Aerobic fermentation
Aerobic fermentation or aerobic glycolysis is a metabolic process by which cells metabolize sugars via fermentation in the presence of oxygen and occurs through the repression of normal respiratory metabolism. Preference of aerobic fermentation over aerobic respiration is referred to as the Crabtree effect in yeast, and is part of the Warburg effect in tumor cells. While aerobic fermentation does not produce adenosine triphosphate in high yield, it allows proliferating cells to convert nutrients such as glucose and glutamine more efficiently into biomass by avoiding unnecessary catabolic oxidation of such nutrients into carbon dioxide, preserving carbon-carbon bonds and promoting anabolism.

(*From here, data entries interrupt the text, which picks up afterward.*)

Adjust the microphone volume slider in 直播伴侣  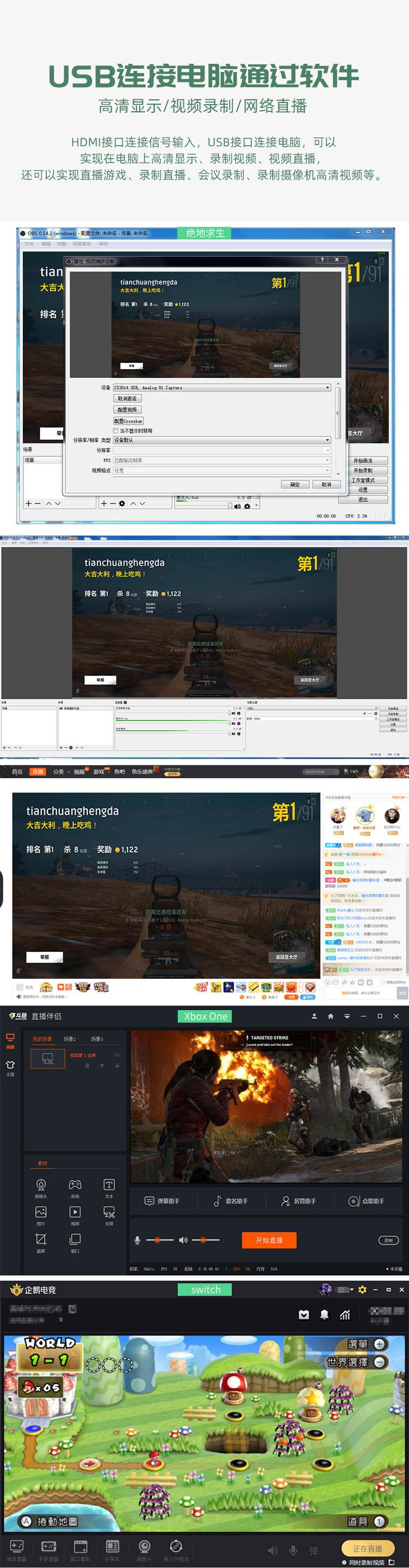point(158,1239)
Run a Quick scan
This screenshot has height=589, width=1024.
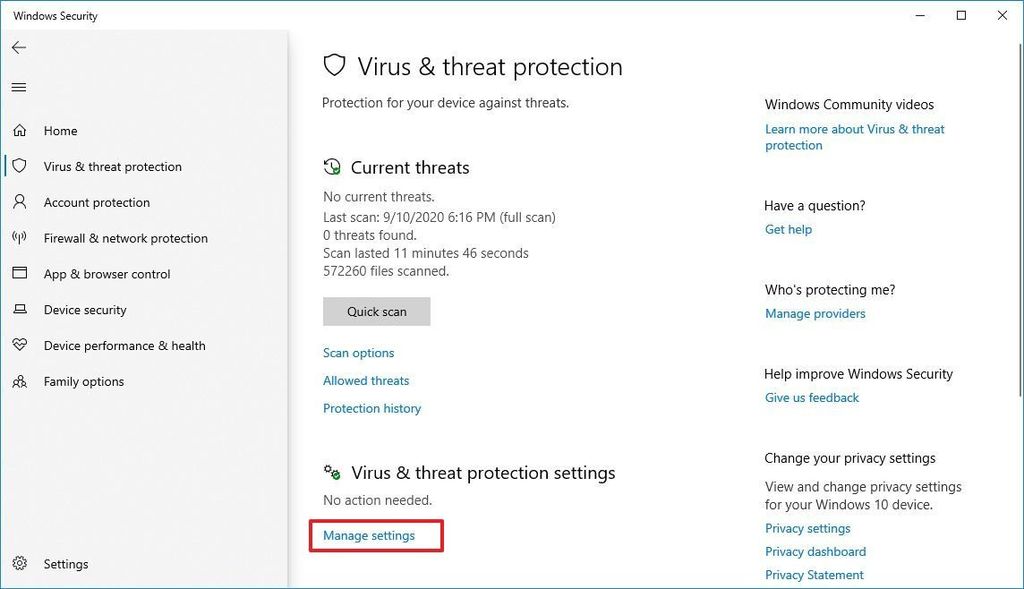(x=376, y=311)
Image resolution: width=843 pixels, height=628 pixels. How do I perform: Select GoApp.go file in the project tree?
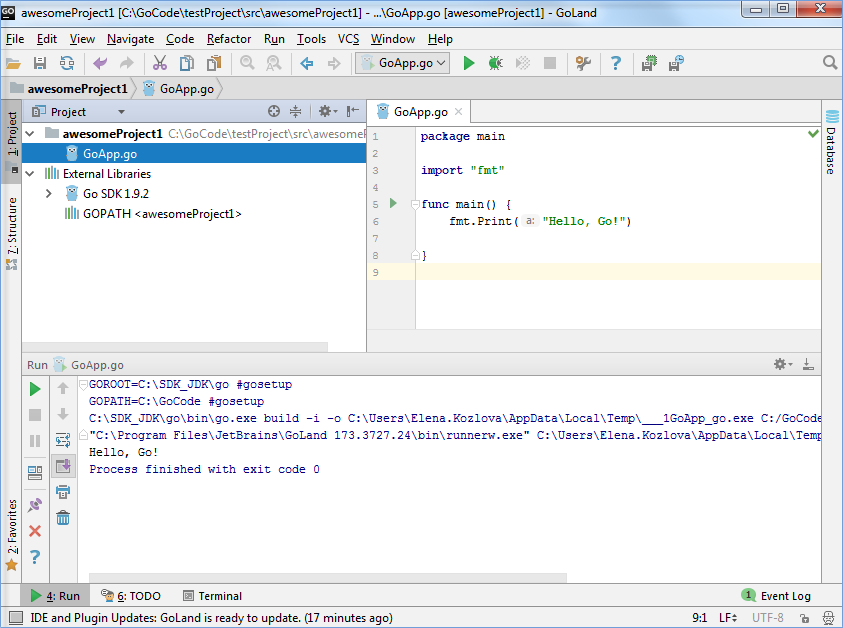[x=109, y=153]
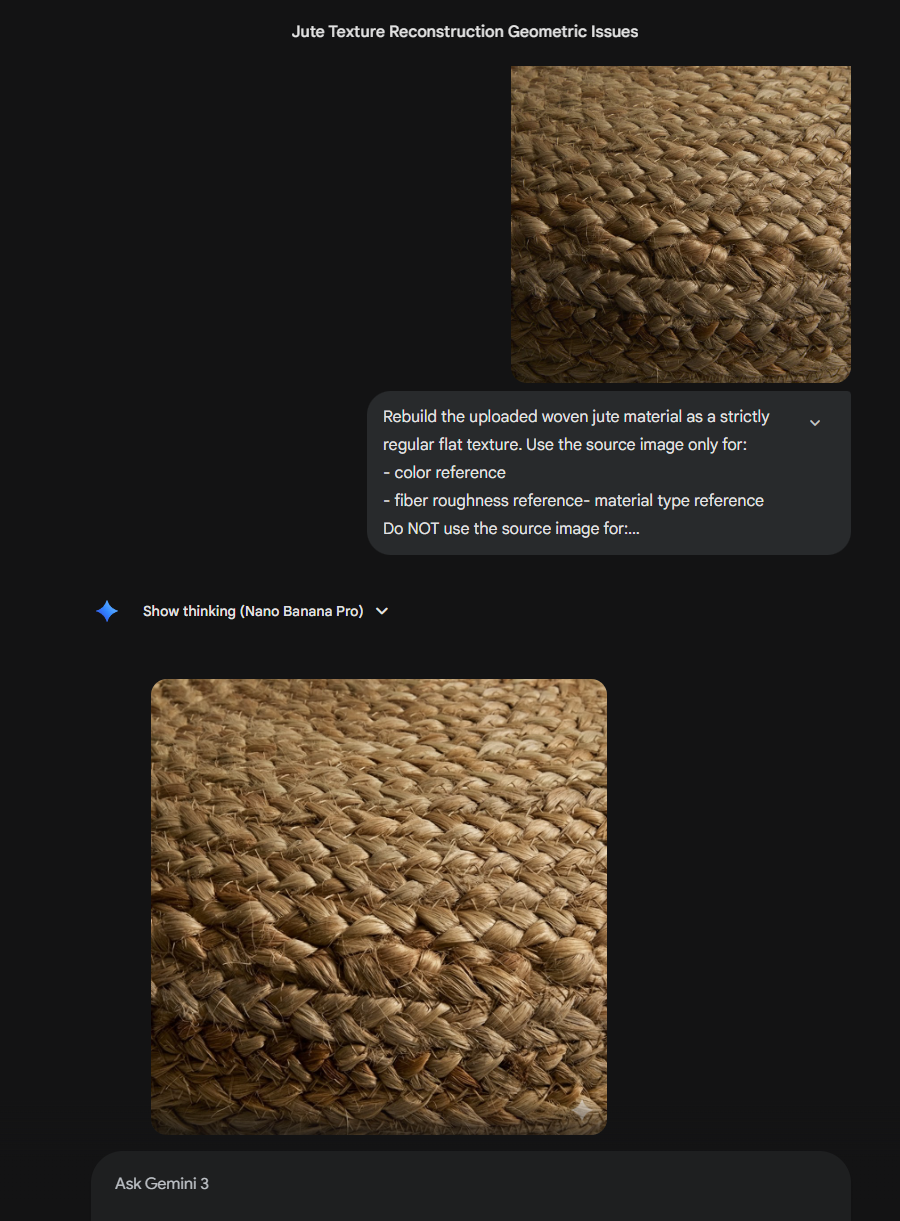The image size is (900, 1221).
Task: Click the user prompt message bubble background
Action: click(609, 473)
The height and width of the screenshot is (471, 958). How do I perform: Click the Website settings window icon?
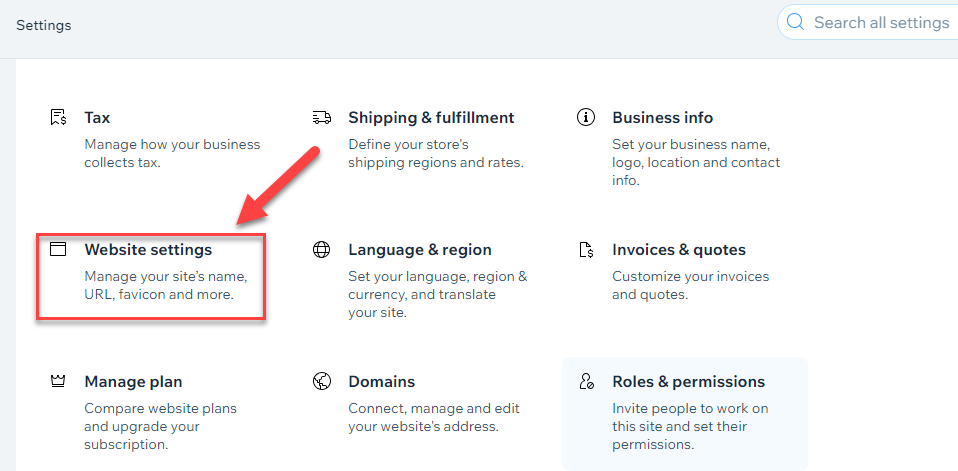tap(58, 249)
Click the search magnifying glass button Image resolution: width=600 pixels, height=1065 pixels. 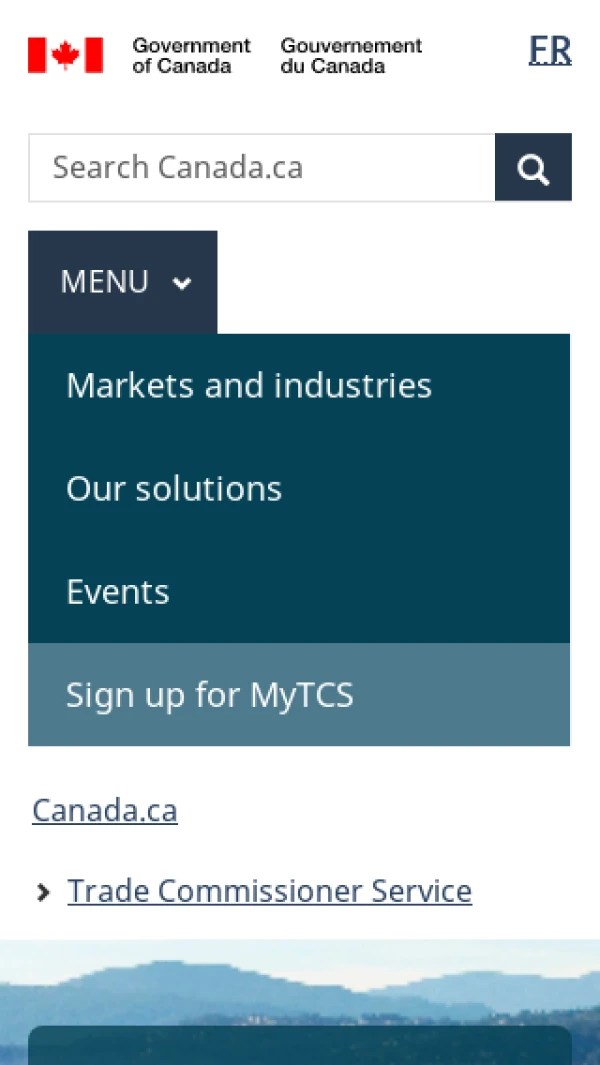tap(533, 168)
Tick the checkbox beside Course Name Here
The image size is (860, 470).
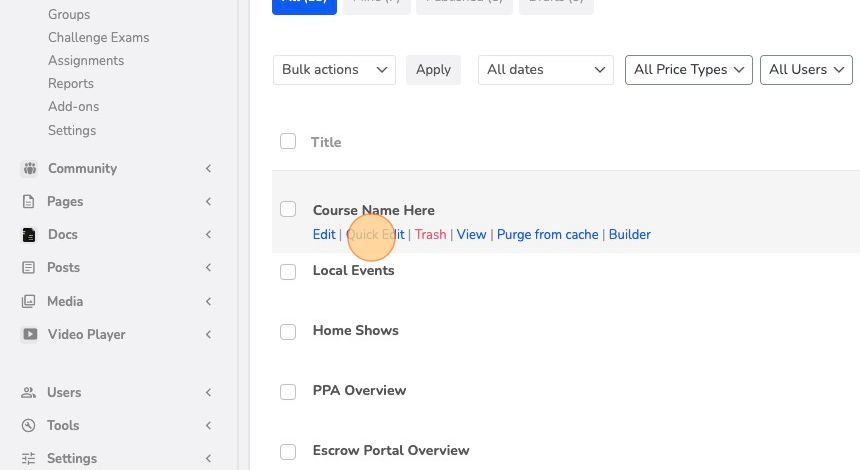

Aerobic fermentation in yeast
Aerobic fermentation evolved independently in at least three yeast lineages. It has also been observed in plant pollen, trypanosomatids, mutated E. coli, and tumor cells. Crabtree-positive yeasts will respire when grown with very low concentrations of glucose or when grown on most other carbohydrate sources. The Crabtree effect is a regulatory system whereby respiration is repressed by fermentation, except in low sugar conditions. When Saccharomyces cerevisiae is grown below the sugar threshold and undergoes a respiration metabolism, the fermentation pathway is still fully expressed, while the respiration pathway is only expressed relative to the sugar availability. This contrasts with the Pasteur effect, which is the inhibition of fermentation in the presence of oxygen and observed in most organisms.The evolution of aerobic fermentation likely involved multiple successive molecular steps, which included the expansion of hexose transporter genes, copy number variation and differential expression in metabolic genes, and regulatory reprogramming. Research is still needed to fully understand the genomic basis of this complex phenomenon. Many Crabtree-positive yeast species are used for their fermentation ability in industrial processes in the production of wine, beer, sake, bread, and bioethanol. Through domestication, these yeast species have evolved, often through artificial selection, to better fit their environment. Strains evolved through mechanisms that include interspecific hybridization, horizontal gene transfer, gene duplication, pseudogenization, and gene loss.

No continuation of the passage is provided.